### How to complete this task
Retype the data below, every word of it, exactly.

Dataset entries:
Content starts

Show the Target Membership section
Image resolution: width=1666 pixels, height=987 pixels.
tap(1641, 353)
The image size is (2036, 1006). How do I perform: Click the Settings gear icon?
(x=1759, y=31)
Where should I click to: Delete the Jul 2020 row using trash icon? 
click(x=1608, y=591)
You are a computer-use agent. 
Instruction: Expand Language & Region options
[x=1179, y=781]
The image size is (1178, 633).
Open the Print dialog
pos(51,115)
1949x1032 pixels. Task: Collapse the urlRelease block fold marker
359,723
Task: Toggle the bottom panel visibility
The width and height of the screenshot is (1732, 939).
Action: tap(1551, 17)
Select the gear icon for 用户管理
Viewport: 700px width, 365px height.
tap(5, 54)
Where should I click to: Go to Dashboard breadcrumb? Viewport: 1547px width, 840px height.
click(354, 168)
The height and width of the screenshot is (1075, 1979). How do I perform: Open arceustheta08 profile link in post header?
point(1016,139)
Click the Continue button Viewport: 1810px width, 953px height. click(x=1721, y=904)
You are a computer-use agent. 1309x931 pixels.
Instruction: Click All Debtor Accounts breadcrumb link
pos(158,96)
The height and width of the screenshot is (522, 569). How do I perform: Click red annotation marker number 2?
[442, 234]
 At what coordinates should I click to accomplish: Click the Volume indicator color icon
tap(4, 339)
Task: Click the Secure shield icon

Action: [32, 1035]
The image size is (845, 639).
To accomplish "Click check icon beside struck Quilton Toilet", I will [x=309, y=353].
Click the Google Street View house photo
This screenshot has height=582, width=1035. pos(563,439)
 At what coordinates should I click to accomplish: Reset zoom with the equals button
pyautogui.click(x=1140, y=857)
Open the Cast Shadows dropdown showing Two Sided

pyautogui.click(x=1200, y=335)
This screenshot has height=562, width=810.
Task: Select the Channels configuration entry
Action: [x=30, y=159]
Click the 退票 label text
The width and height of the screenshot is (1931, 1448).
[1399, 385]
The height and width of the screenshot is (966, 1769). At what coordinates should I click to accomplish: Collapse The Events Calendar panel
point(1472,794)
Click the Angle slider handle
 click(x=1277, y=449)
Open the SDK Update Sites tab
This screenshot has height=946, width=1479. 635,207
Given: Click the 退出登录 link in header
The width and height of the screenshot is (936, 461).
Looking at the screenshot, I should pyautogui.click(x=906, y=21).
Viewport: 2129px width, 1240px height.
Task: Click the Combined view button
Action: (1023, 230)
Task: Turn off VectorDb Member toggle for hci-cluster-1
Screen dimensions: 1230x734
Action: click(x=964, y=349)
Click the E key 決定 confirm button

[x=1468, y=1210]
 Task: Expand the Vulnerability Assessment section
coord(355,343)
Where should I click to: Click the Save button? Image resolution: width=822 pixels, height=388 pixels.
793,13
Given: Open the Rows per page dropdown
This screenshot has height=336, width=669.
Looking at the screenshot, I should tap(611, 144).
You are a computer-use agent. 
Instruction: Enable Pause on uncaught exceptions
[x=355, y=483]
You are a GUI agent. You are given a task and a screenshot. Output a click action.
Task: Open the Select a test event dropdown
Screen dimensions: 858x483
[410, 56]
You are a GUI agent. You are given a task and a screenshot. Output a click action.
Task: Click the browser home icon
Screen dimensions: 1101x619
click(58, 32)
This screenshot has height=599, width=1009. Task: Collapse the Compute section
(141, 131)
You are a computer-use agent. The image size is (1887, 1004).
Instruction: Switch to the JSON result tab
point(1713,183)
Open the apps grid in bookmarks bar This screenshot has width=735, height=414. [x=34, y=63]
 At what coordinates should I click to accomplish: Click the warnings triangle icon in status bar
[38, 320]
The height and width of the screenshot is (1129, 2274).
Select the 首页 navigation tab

Content ends

### Finished exercise
Show the Target Membership section
Image resolution: width=1666 pixels, height=987 pixels.
tap(1641, 353)
The image size is (2036, 1006). How do I perform: Click the Settings gear icon?
(x=1759, y=31)
Where should I click to: Delete the Jul 2020 row using trash icon? 
click(x=1608, y=591)
You are a computer-use agent. 
Instruction: Expand Language & Region options
[x=1179, y=781]
The image size is (1178, 633).
Open the Print dialog
pos(51,115)
1949x1032 pixels. Task: Collapse the urlRelease block fold marker
359,723
Task: Toggle the bottom panel visibility
The width and height of the screenshot is (1732, 939).
Action: tap(1551, 17)
Select the gear icon for 用户管理
Viewport: 700px width, 365px height.
tap(5, 54)
Where should I click to: Go to Dashboard breadcrumb? Viewport: 1547px width, 840px height.
click(354, 168)
The height and width of the screenshot is (1075, 1979). How do I perform: Open arceustheta08 profile link in post header?
point(1016,139)
Click the Continue button Viewport: 1810px width, 953px height. click(x=1721, y=904)
You are a computer-use agent. 1309x931 pixels.
Instruction: Click All Debtor Accounts breadcrumb link
pos(158,96)
The height and width of the screenshot is (522, 569). How do I perform: Click red annotation marker number 2?
[442, 234]
 At what coordinates should I click to accomplish: Click the Volume indicator color icon
tap(4, 339)
Task: Click the Secure shield icon

Action: [32, 1035]
The image size is (845, 639).
To accomplish "Click check icon beside struck Quilton Toilet", I will [x=309, y=353].
Click the Google Street View house photo
This screenshot has height=582, width=1035. pos(563,439)
 At what coordinates should I click to accomplish: Reset zoom with the equals button
pyautogui.click(x=1140, y=857)
Open the Cast Shadows dropdown showing Two Sided

pyautogui.click(x=1200, y=335)
This screenshot has height=562, width=810.
Task: Select the Channels configuration entry
Action: [x=30, y=159]
Click the 退票 label text
The width and height of the screenshot is (1931, 1448).
[1399, 385]
The height and width of the screenshot is (966, 1769). At what coordinates should I click to accomplish: Collapse The Events Calendar panel
point(1472,794)
Click the Angle slider handle
 click(x=1277, y=449)
Open the SDK Update Sites tab
This screenshot has height=946, width=1479. 635,207
Given: Click the 退出登录 link in header
The width and height of the screenshot is (936, 461).
Looking at the screenshot, I should pyautogui.click(x=906, y=21).
Viewport: 2129px width, 1240px height.
Task: Click the Combined view button
Action: (1023, 230)
Task: Turn off VectorDb Member toggle for hci-cluster-1
Screen dimensions: 1230x734
Action: click(x=964, y=349)
Click the E key 決定 confirm button

[x=1468, y=1210]
 Task: Expand the Vulnerability Assessment section
coord(355,343)
Where should I click to: Click the Save button? Image resolution: width=822 pixels, height=388 pixels.
793,13
Given: Open the Rows per page dropdown
This screenshot has height=336, width=669.
Looking at the screenshot, I should tap(611, 144).
You are a computer-use agent. 
Instruction: Enable Pause on uncaught exceptions
[x=355, y=483]
You are a GUI agent. You are given a task and a screenshot. Output a click action.
Task: Open the Select a test event dropdown
Screen dimensions: 858x483
[410, 56]
You are a GUI agent. You are given a task and a screenshot. Output a click action.
Task: Click the browser home icon
Screen dimensions: 1101x619
click(58, 32)
This screenshot has height=599, width=1009. Task: Collapse the Compute section
(141, 131)
You are a computer-use agent. The image size is (1887, 1004).
Instruction: Switch to the JSON result tab
point(1713,183)
Open the apps grid in bookmarks bar This screenshot has width=735, height=414. [x=34, y=63]
 At what coordinates should I click to accomplish: Click the warnings triangle icon in status bar
[38, 320]
The height and width of the screenshot is (1129, 2274).
Select the 首页 navigation tab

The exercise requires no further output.